| What you should do |
Go through the data and report each line that holds the string "computer".

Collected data
++++++++++

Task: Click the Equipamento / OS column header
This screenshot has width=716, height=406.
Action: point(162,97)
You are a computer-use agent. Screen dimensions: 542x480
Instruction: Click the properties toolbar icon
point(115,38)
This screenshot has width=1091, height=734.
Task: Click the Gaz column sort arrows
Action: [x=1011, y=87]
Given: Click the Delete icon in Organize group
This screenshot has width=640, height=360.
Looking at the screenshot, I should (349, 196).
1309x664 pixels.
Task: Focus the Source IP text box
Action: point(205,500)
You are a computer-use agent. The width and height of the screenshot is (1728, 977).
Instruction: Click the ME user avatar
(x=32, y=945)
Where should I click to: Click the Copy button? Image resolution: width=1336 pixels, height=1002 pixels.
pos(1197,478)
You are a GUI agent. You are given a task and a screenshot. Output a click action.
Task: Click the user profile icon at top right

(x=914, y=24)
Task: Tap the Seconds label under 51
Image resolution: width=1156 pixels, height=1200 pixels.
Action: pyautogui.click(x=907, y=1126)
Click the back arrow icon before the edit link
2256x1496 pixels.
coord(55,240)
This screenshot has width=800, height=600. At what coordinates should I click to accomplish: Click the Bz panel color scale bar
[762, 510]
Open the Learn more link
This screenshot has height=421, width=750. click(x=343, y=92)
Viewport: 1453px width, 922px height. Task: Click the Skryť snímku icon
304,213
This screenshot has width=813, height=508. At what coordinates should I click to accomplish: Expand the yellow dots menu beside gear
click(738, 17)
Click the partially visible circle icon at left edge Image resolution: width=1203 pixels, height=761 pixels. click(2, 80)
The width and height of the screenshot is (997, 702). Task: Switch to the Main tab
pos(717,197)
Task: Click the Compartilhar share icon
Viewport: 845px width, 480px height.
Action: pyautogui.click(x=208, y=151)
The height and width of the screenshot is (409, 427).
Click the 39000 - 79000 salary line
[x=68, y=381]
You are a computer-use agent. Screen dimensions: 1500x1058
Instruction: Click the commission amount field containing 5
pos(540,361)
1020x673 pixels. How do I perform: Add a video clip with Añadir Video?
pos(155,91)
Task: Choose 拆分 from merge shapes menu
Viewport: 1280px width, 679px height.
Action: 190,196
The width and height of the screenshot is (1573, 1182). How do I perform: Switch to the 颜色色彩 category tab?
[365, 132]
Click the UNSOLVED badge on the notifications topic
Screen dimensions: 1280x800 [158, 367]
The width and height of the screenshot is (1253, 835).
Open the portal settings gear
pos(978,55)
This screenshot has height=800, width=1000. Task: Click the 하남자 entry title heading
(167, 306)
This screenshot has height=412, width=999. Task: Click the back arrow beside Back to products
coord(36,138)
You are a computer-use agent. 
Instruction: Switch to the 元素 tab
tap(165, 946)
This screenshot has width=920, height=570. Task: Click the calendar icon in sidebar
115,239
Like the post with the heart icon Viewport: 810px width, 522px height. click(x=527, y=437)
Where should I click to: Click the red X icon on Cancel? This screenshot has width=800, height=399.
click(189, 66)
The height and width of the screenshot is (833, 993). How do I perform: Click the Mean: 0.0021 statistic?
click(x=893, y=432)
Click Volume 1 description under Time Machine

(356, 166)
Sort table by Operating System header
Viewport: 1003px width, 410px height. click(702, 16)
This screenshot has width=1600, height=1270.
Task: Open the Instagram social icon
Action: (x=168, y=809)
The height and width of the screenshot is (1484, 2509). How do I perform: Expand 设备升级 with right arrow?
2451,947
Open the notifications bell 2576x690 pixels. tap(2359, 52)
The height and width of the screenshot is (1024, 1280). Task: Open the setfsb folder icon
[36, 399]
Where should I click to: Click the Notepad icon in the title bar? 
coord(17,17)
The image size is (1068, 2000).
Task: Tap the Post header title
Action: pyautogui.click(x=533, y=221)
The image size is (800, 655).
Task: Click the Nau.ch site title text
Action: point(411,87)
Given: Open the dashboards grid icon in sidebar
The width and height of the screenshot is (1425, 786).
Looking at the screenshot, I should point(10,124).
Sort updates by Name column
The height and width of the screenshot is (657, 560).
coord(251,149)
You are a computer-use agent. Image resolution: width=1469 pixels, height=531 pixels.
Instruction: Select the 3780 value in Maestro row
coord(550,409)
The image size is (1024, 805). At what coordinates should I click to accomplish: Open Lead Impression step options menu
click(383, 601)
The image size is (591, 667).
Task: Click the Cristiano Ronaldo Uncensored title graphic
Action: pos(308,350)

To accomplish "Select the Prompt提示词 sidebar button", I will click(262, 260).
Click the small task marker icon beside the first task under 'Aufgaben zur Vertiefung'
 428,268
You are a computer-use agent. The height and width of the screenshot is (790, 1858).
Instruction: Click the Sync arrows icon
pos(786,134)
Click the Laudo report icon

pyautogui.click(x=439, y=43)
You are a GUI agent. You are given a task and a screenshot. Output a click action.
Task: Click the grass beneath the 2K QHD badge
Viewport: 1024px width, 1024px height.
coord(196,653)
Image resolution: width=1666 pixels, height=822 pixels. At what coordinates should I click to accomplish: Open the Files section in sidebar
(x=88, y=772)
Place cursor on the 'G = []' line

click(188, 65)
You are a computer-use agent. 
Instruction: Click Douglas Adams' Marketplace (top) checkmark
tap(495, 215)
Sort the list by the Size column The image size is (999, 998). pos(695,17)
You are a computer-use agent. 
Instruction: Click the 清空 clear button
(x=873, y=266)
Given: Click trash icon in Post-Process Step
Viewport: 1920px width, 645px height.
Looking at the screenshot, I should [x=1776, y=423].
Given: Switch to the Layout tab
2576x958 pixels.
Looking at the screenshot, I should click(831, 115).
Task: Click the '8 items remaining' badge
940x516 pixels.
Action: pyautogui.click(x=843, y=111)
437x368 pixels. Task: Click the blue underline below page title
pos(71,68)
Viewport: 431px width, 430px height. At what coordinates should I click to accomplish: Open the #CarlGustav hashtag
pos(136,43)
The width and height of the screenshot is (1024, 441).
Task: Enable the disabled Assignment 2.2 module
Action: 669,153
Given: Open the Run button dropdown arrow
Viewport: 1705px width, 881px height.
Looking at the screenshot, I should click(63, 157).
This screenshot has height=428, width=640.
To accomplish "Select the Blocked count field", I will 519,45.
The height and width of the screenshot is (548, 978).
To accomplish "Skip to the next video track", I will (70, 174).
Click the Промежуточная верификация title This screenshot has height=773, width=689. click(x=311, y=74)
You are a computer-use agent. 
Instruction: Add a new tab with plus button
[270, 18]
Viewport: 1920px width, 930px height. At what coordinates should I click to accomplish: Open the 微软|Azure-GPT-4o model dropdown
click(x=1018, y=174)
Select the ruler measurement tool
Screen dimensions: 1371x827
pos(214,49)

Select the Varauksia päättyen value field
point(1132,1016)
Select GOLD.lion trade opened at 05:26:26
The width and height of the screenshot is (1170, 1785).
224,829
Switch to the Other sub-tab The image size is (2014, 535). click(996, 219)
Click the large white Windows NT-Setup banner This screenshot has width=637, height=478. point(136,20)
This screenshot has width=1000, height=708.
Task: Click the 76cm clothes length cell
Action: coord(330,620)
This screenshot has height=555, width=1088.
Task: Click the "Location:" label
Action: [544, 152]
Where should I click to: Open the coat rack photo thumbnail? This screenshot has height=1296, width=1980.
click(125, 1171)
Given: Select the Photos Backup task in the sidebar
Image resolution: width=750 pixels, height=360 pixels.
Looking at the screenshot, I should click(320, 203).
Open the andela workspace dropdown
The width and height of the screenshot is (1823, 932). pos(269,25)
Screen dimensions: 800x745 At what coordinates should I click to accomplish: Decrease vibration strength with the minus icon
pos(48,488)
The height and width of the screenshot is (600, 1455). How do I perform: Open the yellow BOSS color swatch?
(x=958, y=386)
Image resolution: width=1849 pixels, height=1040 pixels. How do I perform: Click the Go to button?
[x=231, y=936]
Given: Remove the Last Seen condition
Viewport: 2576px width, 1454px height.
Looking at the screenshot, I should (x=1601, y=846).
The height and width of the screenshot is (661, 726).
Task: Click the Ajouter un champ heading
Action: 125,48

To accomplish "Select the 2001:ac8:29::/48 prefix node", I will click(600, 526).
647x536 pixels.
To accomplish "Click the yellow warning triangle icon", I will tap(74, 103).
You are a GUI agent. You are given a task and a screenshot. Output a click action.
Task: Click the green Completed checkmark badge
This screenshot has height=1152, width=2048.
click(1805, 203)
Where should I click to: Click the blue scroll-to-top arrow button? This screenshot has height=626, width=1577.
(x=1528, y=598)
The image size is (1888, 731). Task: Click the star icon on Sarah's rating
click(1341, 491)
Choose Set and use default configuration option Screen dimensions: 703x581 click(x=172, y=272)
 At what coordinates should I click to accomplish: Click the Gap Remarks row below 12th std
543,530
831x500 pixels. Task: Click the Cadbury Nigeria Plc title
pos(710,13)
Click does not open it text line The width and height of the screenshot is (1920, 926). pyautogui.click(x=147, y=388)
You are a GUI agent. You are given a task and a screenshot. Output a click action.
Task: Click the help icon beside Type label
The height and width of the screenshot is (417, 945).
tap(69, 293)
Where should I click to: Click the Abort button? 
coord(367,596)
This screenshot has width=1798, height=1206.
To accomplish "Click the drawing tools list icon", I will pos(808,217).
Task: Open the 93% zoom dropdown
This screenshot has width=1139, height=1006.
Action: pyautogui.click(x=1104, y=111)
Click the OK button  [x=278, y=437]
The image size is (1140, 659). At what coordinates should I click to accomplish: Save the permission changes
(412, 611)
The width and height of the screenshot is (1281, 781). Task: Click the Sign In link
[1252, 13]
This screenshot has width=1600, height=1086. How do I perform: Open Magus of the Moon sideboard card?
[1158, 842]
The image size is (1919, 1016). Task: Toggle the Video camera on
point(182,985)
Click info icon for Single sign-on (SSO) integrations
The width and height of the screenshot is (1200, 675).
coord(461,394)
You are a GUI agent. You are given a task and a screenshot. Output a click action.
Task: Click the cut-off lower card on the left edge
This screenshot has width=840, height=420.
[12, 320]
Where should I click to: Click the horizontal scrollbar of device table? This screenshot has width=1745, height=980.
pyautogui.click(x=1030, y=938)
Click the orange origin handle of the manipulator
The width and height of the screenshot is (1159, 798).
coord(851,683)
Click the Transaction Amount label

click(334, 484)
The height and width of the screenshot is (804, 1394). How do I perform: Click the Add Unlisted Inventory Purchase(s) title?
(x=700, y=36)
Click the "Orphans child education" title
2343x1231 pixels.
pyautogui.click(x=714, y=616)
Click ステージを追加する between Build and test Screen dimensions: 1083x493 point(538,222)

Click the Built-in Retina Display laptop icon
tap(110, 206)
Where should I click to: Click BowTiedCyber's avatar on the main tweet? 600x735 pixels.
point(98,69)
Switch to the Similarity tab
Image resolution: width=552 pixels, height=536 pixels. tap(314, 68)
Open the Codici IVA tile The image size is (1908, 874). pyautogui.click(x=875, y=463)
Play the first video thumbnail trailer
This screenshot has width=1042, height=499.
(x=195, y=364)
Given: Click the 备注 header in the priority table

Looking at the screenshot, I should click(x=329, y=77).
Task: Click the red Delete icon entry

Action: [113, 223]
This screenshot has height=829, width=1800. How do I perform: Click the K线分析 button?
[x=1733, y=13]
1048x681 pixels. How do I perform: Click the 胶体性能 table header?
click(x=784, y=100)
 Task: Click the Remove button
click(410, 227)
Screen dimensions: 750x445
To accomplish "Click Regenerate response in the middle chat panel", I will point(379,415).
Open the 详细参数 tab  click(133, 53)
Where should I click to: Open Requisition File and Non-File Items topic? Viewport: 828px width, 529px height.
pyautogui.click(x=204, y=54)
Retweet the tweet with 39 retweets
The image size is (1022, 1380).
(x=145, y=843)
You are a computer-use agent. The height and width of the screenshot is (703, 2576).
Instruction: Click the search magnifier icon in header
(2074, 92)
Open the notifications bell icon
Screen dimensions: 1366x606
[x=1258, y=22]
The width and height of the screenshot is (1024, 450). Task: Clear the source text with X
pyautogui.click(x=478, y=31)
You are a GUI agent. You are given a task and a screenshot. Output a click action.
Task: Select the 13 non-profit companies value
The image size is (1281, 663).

++++++++++

| Output for this task |
You are a computer-use agent. Screen dimensions: 542x480
You are a computer-use agent. The width and height of the screenshot is (1728, 977).
You are a computer-use agent. Screen dimensions: 1500x1058
You are a computer-use agent. 
You are a computer-use agent. Image resolution: width=1469 pixels, height=531 pixels.
You are a computer-use agent. The height and width of the screenshot is (790, 1858).
You are a computer-use agent. 
You are a computer-use agent. 
You are a computer-use agent. 
You are a computer-use agent. The height and width of the screenshot is (703, 2576).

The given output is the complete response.